Bay Area Indymedia: San Francisc:
Friday, May 13, 2016.
On May 13,
2016, three judges of the 9th Circuit Court of Appeals will hear oral arguments
in the Freedom of Information Act (FOIA) lawsuit brought by School of the
Americas Watch members, Theresa Cameranesi and Judith Liteky. As plaintiffs,
they seek to compel the U.S. Department of Defense to disclose the names and
military units of foreign students and instructors attending the Western
Hemisphere Institute for Security Cooperation (WHINSEC), a U.S. military
training school located at Fort Benning, Georgia and funded by U.S. taxpayers.
In 2014,
Judge Phyllis J. Hamilton, of the United States Northern District Court of
California, ordered the Department of Defense to release the names of the
students and instructors at the Western Hemisphere Institute for Security
Cooperation (formerly known as the School of the Americas, or SOA), a U.S.
military training school for Latin American soldiers that for decades has been
connected to torturers, death squads and military dictators throughout the
Americas. SOA Watch activists had taken the U.S. government to court over its
refusal to release the information, and won. Read the court ruling here:
SOAW.org/judgment
The U.S.
Department of Defense subsequently filed a notice to appeal the court ruling.
SOA Watch is
an independent, grassroots movement that provides citizen oversight of U.S.

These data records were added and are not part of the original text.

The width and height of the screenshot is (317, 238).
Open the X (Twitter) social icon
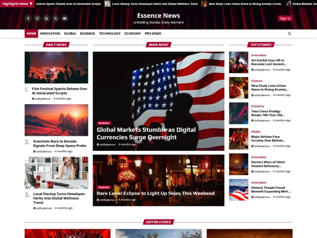[55, 18]
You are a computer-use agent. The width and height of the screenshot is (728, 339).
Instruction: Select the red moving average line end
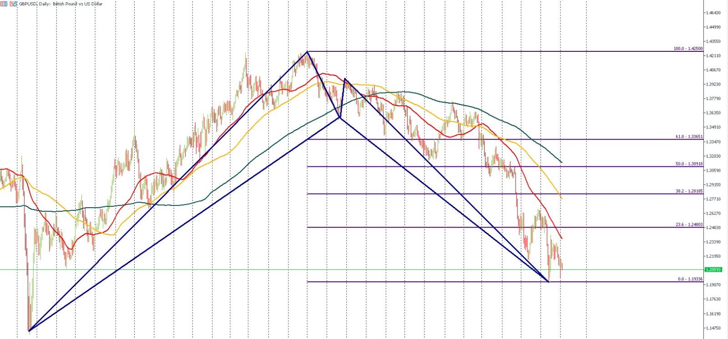coord(561,238)
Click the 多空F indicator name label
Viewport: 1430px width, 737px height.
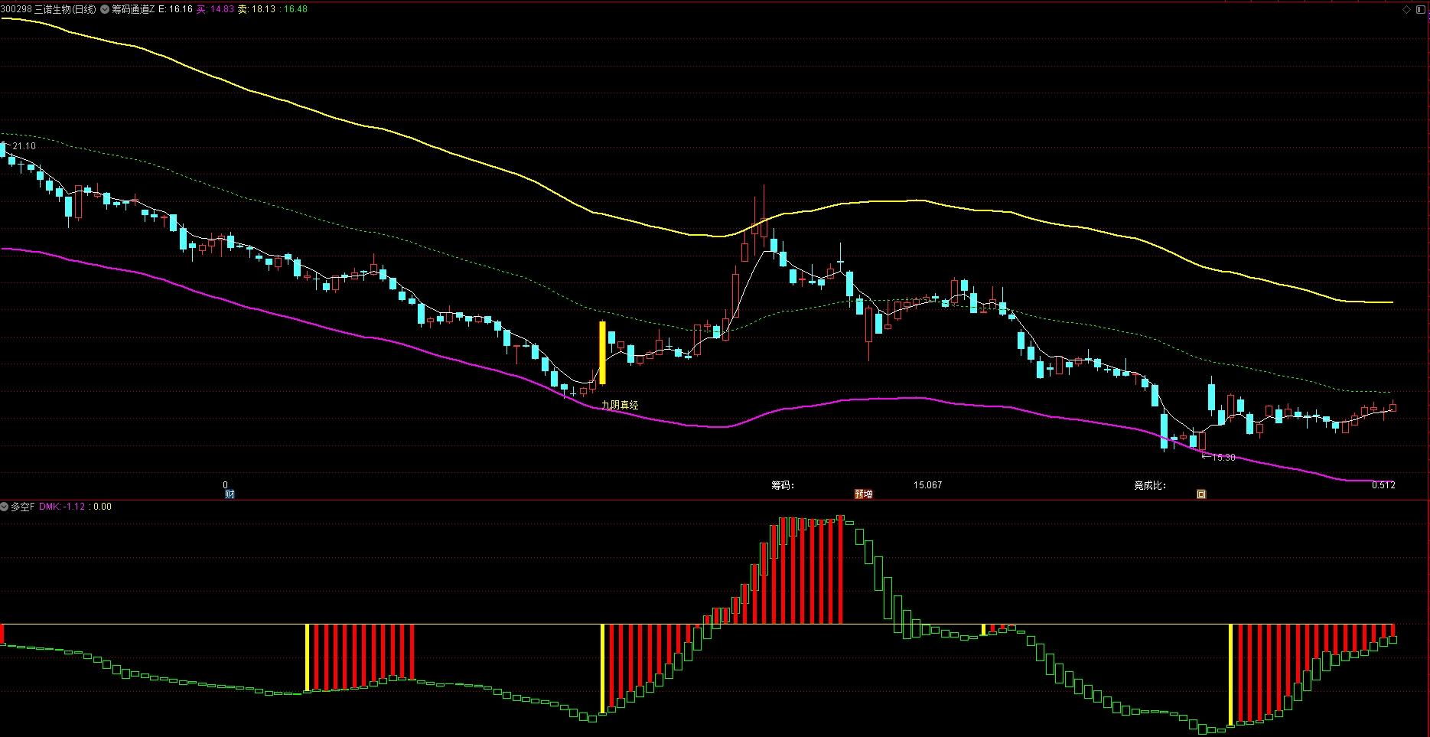coord(22,507)
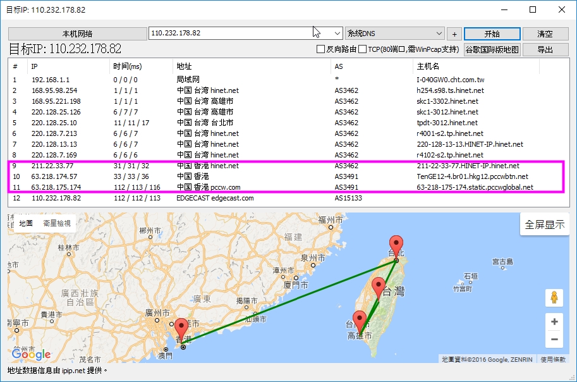Click 全屏显示 to show fullscreen map
The width and height of the screenshot is (577, 382).
click(x=544, y=225)
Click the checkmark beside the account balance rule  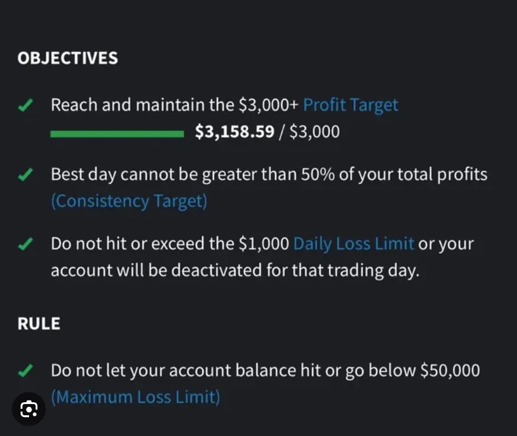point(25,370)
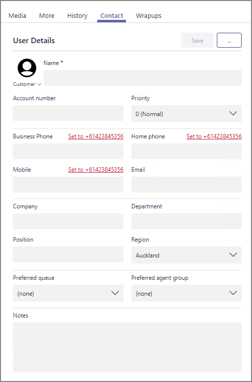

military training given to Latin American military and police personnel at the
Western Hemisphere Institute for Security Cooperation, formerly known as the
School of Americas. Through vigils and fasts, demonstrations and nonviolent
protest, as well as media, legal and legislative work, the movement works in
solidarity with the people of Latin America and the Caribbean for human rights,
economic justice, and democracy.
The U.S.
Department of Defense has denied Freedom of Information (FOIA) requests by
School of the Americas Watch for the names of WHINSEC students and instructors
for the years 2004-2010. For the years 1946-2003 the names had always been
released when requested. The names are the basis of the SOA Watch database and
the means of citizen oversight of the record of SOA/WHINSEC graduates.
Plaintiff
Theresa Cameranesi is a member of the School of the Americas Watch Council. She
is also a member of the SOA Watch Legislative Working Group and is active in
advocating for Congressional investigation of the human rights records of
graduates of SOA and WHINSEC. As part of the SOA Watch San Francisco Research
Group, she and plaintiff Judith Liteky identified students and instructors at
WHINSEC who were admitted for training even though they had been charged with
human rights violations.
Plaintiff
Judith Liteky has been active with School of the Americas Watch since its
founding in 1990 in response to the massacre in San Salvador at the University
of Central America. On the night of November 16, 1989, a Salvadoran Army patrol
entered the University campus and massacred six Jesuit priests, their
housekeeper and her daughter. Nineteen of the military officers cited for this
atrocity had received training at the US Army School of the Americas at Fort
Benning, Georgia. Judith was a co-founder of School of the Americas Watch San
Francisco.
Plaintiff’s
Cameranesi and Liteky received the 2014 James Madison Freedom of Information
Citizen Award for pressing a Freedom of Information Act lawsuit against the
Department of Defense to win a precedent-setting ruling that the government may
not withhold on national security grounds the names and military unit
information of graduates and instructors at the former School of the Americas,
now known as the Western Hemisphere Institute for Security Cooperation.
The SOA Watch
plaintiffs are being represented by attorneys Duffy Carolan and Kent Spriggs.
Duffy Carolan
is a partner with the San Francisco firm Jassy Vick Carolan. Attorney Carolan
has been honored by her peers as San Francisco's Lawyer of the Year in
Litigation - First Amendment cases. She has also received the James Madison
Freedom of Information Award, a Bay Area honor given to individuals and
organizations who have made significant contributions to the advancement of
freedom of expression, particularly freedom of information and open government.
Kent Spriggs
is the principal in Spriggs Law Firm, Tallahassee, Florida. Attorney Spriggs
has represented individuals in civil rights actions, the majority in class
actions. He also works in the field of international human rights, including
representing those illegally detained at Guantánamo Bay, and assisted in the
analysis of U.S. money used to destabilize sovereign Latin American
democracies. He has been a human rights observer in El Salvador, Honduras,
Colombia, and Chile as well as Palestine and Afghanistan.